Washington-based deep sea exploration company OceanGate suffered a major tragedy when its flagship submarine, the Titan, imploded and killed all five people onboard in June of this year. Now it has emerged that the electrical system of the submarine which was designed by college-aged interns was partly to blame for the incident. Daily Mail reports.
The founder and CEO of OceanGate, Stockton Rush, had hired interns from Washington State University, who, according to deep sea exploration specialist Rob McCallum, would “drink Kool-Aid” and use a PlayStation remote to run the Titan. McCallum claimed in an interview with The New Yorker that he had warned Rush on several occasions that the submarine was unsafe, but the CEO was determined to press ahead with the project.
OceanGate had billed the Titan as a high-tech vessel, capable of taking tourists on trips to the depths of the Atlantic to visit the wreck of the Titanic. However, industry experts had warned that the vessel was experimental and potentially catastrophic. The company, which claimed to have worked with NASA, Boeing and the University of Washington, had allegedly “overstated and misrepresented” its role in the design of the Titan in order to attract wealthy clients by assuring them that the vessel was safe.
Questions are now being asked about the ethics of charging $250,000 per ticket for a submersible that had never been independently inspected and had malfunctioned previously. The tragedy has also highlighted the dangers of allowing untrained interns to design essential components of a submarine.

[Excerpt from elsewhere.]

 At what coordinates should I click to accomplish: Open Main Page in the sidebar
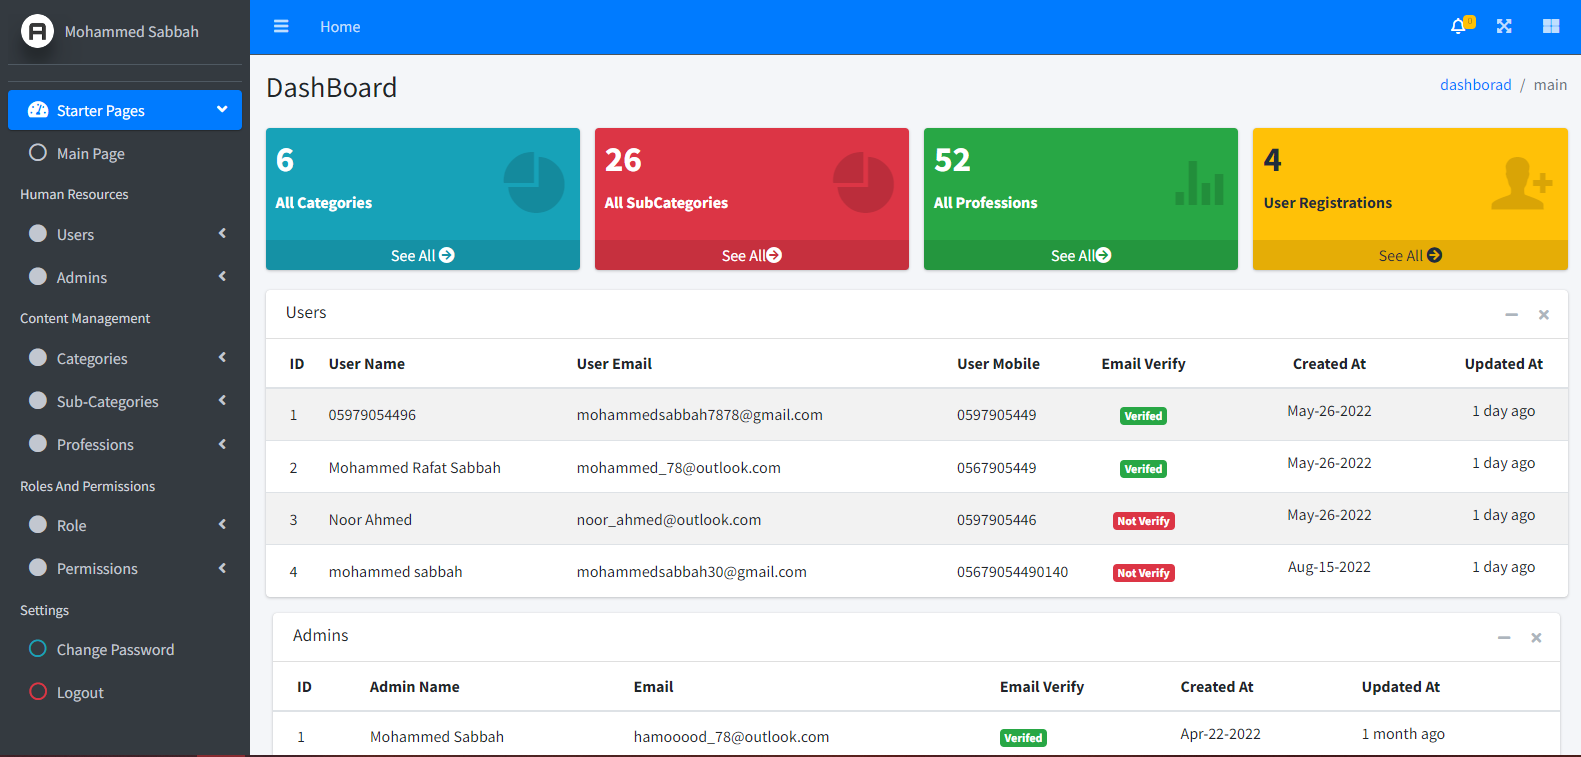coord(91,153)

Former intern Mark Walsh, who graduated from Washington State University with a degree in electrical engineering, revealed that he and his classmates had designed the entire electrical system of the Titan and implemented it. He was later hired by OceanGate to work as a lead electrical engineer and said that he had also hired more interns from his alma mater.
The disaster has devastated the family of Shahzada Dawood, a British-Pakistani billionaire who died with his 19-year-old son, Suleman, on board the Titan. Rush had flown from the US to the UK to convince the Dawood family that the submersible was safe to travel in. Mrs. Dawood has revealed that she had no idea about the dangers of the vessel before it departed for its fatal journey.